Unwed Parents (p. 188-89)
The First Presidency has stated:
“Children are entitled to birth within the bonds of matrimony, and to be reared by parents who provide love, support, and all the blessings of the gospel” (First Presidency letter, June 15, 1998).
“Parents and priesthood and auxiliary leaders are encouraged to teach members to live chaste and virtuous lives and prepare to receive the ordinances of the temple. Children sealed to parents have claim upon the blessing of the gospel beyond what others are entitled to receive.
“When a man and woman conceive a child out of wedlock, every effort should be made to encourage them to marry. When the probability of a successful marriage is unlikely due to age or other circumstances, unwed parents should be counseled to place the child for adoption through LDS Family Services to ensure that the baby will be sealed to temple-worthy parents. Adoption is an unselfish, loving decision that blesses both the birth parents and the child in this life and in eternity.
“Birth parents who do not marry should not be counseled to keep the infant as a condition of repentance or out of a sense of obligation to care for one’s own. Unwed parents are not able to provide the blessings of the sealing covenant. Further, they are generally unable to provide a stable, nurturing environment which is so essential for the baby’s well being. Unmarried parents should give prayerful consideration to the best interests of the child and the blessings that can come to an infant who is sealed to a mother and father” (First Presidency letter, June 26, 2002; see also “Adoption and Foster Care” on page 173).
(The Church of Jesus Christ of Latter-Day Saints (2006). Church Handbook of Instructions: Book 1 Stake Presidencies and Bishoprics 2006. Salt Lake City: UT.)

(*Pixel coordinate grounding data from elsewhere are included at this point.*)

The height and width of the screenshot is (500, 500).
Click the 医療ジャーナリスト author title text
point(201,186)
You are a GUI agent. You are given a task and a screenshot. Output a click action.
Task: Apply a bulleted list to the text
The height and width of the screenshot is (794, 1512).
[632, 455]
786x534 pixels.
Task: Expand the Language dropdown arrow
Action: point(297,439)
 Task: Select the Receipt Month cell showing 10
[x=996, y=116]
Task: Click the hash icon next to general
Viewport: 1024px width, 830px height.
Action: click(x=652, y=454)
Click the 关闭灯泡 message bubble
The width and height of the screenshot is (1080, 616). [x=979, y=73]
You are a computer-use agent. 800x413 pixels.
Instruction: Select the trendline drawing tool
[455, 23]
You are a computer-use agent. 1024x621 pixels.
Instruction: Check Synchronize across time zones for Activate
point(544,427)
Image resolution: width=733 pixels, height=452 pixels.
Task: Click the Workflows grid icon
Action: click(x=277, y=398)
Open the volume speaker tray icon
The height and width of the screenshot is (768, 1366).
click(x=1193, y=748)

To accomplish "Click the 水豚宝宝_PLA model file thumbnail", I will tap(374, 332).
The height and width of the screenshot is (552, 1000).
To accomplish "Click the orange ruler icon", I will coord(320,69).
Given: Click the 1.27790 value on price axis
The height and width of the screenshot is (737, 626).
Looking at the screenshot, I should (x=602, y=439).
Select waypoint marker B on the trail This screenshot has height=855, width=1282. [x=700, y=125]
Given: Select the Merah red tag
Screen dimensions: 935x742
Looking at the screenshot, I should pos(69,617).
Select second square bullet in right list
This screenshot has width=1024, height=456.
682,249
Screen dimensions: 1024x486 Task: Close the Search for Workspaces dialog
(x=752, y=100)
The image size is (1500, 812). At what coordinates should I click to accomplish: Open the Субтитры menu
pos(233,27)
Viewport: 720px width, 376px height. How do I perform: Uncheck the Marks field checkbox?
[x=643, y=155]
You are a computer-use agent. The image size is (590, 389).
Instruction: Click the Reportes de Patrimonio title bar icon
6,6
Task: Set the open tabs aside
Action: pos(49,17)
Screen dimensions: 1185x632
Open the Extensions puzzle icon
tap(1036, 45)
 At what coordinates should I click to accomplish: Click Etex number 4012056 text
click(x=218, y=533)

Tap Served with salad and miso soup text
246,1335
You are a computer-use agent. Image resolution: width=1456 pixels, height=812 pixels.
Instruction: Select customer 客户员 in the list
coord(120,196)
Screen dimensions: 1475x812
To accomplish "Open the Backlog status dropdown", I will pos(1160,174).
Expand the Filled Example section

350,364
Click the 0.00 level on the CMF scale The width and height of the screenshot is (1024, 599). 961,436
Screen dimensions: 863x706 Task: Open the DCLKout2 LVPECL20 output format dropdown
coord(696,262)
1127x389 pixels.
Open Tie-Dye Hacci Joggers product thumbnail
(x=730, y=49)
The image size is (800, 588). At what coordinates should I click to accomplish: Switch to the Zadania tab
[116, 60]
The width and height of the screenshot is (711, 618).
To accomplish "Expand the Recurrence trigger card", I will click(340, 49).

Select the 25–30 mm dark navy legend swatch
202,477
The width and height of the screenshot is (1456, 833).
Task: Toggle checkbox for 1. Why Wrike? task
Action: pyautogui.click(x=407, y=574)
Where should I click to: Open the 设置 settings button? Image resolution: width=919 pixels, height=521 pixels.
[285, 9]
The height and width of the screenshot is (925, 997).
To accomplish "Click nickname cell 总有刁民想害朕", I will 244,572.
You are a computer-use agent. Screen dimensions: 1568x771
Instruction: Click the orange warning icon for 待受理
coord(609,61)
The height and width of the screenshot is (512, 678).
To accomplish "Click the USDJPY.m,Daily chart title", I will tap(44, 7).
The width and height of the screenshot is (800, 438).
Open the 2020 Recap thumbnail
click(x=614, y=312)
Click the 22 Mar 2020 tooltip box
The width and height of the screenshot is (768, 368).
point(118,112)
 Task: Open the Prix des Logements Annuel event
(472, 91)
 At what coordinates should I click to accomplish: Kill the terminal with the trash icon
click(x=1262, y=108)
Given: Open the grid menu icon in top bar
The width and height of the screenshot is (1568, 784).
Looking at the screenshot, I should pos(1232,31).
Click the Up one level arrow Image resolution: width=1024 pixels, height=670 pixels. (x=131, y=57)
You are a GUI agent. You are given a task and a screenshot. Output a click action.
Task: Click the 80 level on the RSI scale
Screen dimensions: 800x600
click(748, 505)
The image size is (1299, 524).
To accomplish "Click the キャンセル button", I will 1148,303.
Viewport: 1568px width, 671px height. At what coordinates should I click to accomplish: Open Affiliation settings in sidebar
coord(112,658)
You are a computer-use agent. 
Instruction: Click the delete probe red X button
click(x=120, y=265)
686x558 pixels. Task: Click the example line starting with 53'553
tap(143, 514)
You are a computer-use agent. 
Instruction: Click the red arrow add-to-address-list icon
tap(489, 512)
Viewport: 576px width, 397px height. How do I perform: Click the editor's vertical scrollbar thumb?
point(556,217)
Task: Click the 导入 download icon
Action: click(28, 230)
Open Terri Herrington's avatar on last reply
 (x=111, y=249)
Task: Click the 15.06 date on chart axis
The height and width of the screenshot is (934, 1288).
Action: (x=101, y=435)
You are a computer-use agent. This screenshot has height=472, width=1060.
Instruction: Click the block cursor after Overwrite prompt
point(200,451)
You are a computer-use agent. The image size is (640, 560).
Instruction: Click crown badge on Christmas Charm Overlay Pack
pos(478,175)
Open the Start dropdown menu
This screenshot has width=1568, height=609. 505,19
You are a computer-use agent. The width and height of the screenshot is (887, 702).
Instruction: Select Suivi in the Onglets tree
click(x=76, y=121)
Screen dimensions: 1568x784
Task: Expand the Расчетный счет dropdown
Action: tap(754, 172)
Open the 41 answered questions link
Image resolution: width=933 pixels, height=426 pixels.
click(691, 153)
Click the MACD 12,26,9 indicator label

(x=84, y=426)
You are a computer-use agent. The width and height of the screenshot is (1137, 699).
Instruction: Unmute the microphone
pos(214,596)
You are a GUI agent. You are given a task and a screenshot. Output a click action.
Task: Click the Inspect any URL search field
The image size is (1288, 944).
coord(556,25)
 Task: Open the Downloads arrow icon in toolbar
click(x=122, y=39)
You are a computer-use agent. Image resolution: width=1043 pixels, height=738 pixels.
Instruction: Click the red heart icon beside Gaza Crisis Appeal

Is it any wonder that with this kind of policy that I felt as if I had no other option than to relinquish you? My Bishop and the cultural rhetoric told me that relinquishing you for adoption was the single best way to “repent” of my sins and to qualify for the healing power of the Atonement in my life. By relinquishing you, I was showing that I was repentant and willing to accept God’s will in my life. Adoption was portrayed as the portal to redemption (spiritually, financially, socially, and physically) for someone as “fallen and lost” as I was.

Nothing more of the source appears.